_DOCUMENT_.
The ASA crosswalk points to 00790 and only use 00840 when work was *exclusively* done on sigmoid or rectum.

We have never had this issue before. Are we missing something? Has anyone else had this problem recently and how did you prove your case?


----------



## LeslieJ (Jun 10, 2014)

Hi TanyaJ,

Sounds to me like your payer(s) has installed an edit in case physicians were over-coding their claims!  They will place the burden of proof onto the physician, rather than simply paying on the claim. Ugh, right?

You're going to have to send appeals over, likely, until the people on the other end get educated.  Although I believe payers are getting better at this sort of thing, please understand that those who are on the first level of adjudication aren't usually coders and they're certainly not usually educated in anatomy!   

If you've got a lot of denials from a particular payer, it may be in your best interest to collect your notes, get your anatomy pictures out & show why 00790 is better than 00840 on those procedures.  Make your case similar to the way you did in your post.  Then, contact your payer representative & see if he/she can help you get this sorted out and work on a plan on how these arbitrary denials can be circumvented in the future.  Y

It could be as simple as that & it might take a little while until things get sorted out, but it will be a relief when you can finally cut through this kind of stuff. You will see results when you work with your payer rep.

Leslie Johnson, CPC


----------

_ENTRIES SHOWN_.
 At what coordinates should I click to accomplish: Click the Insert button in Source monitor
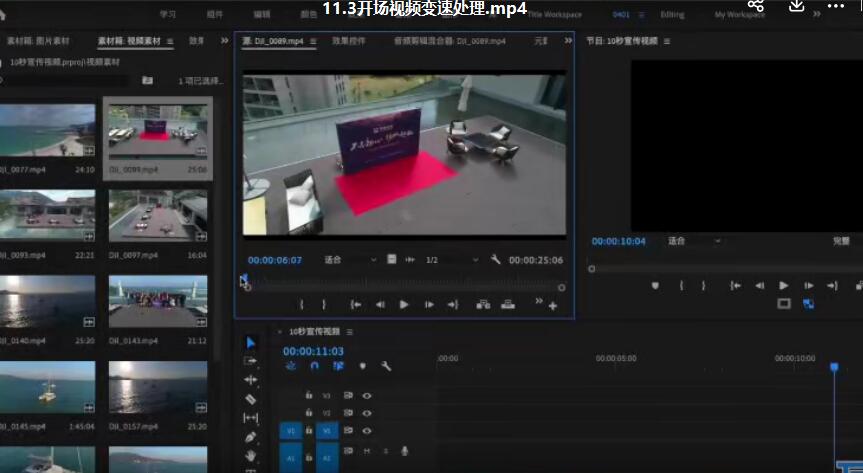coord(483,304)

* * *

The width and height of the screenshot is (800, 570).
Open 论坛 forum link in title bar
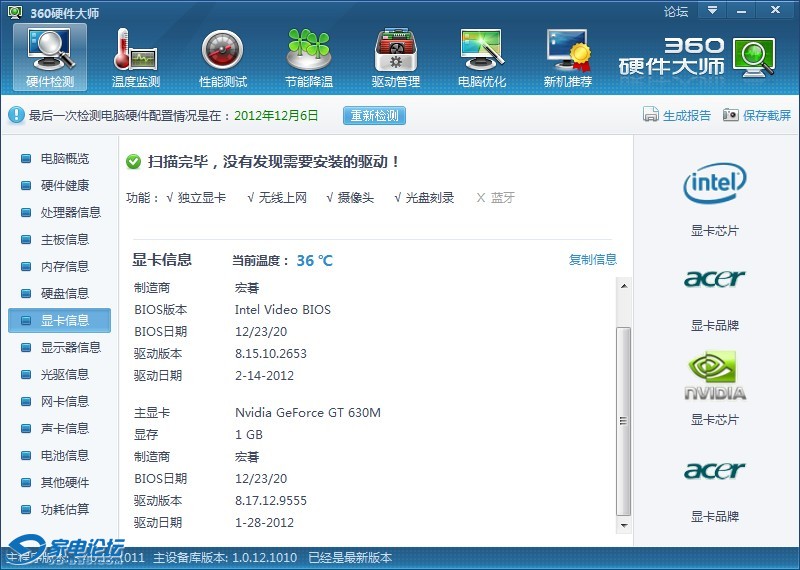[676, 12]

...

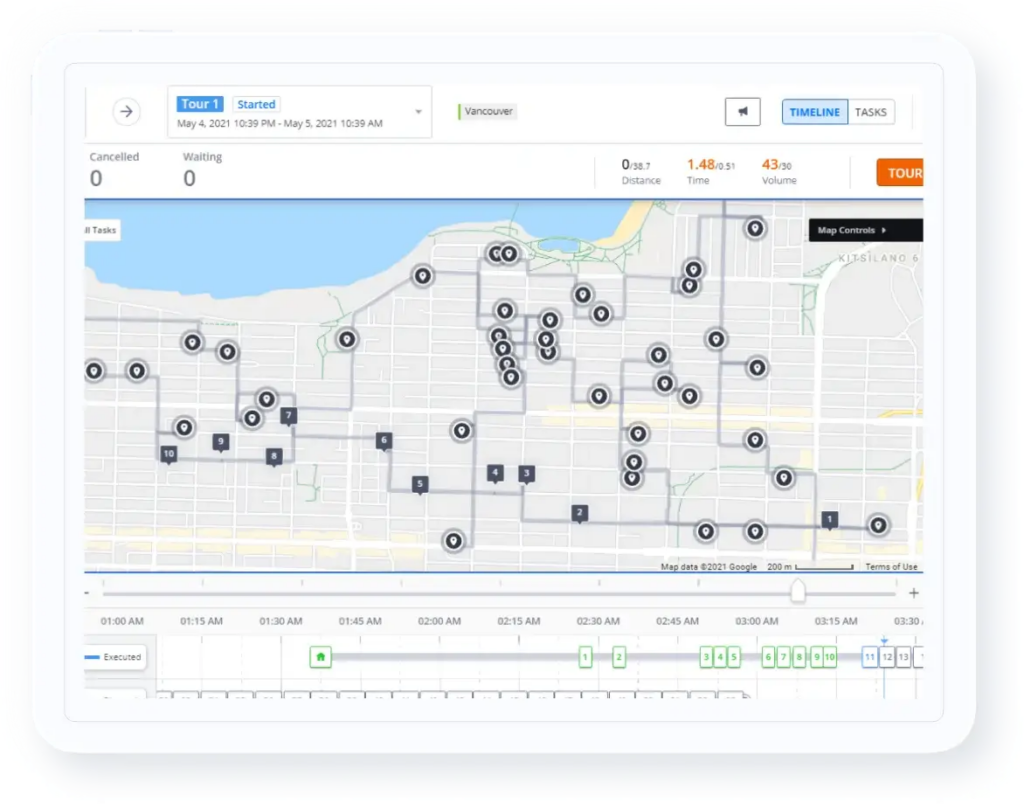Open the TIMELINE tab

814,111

_GOAL_. Could you edit the anesthesia coding thread between "The ASA crosswalk" and "claim. Ugh, right?", inclusive, so that "crosswalk" becomes "code mapping"?

_THE SOLUTION_.
The ASA code mapping points to 00790 and only use 00840 when work was *exclusively* done on sigmoid or rectum.

We have never had this issue before. Are we missing something? Has anyone else had this problem recently and how did you prove your case?


----------



## LeslieJ (Jun 10, 2014)

Hi TanyaJ,

Sounds to me like your payer(s) has installed an edit in case physicians were over-coding their claims!  They will place the burden of proof onto the physician, rather than simply paying on the claim. Ugh, right?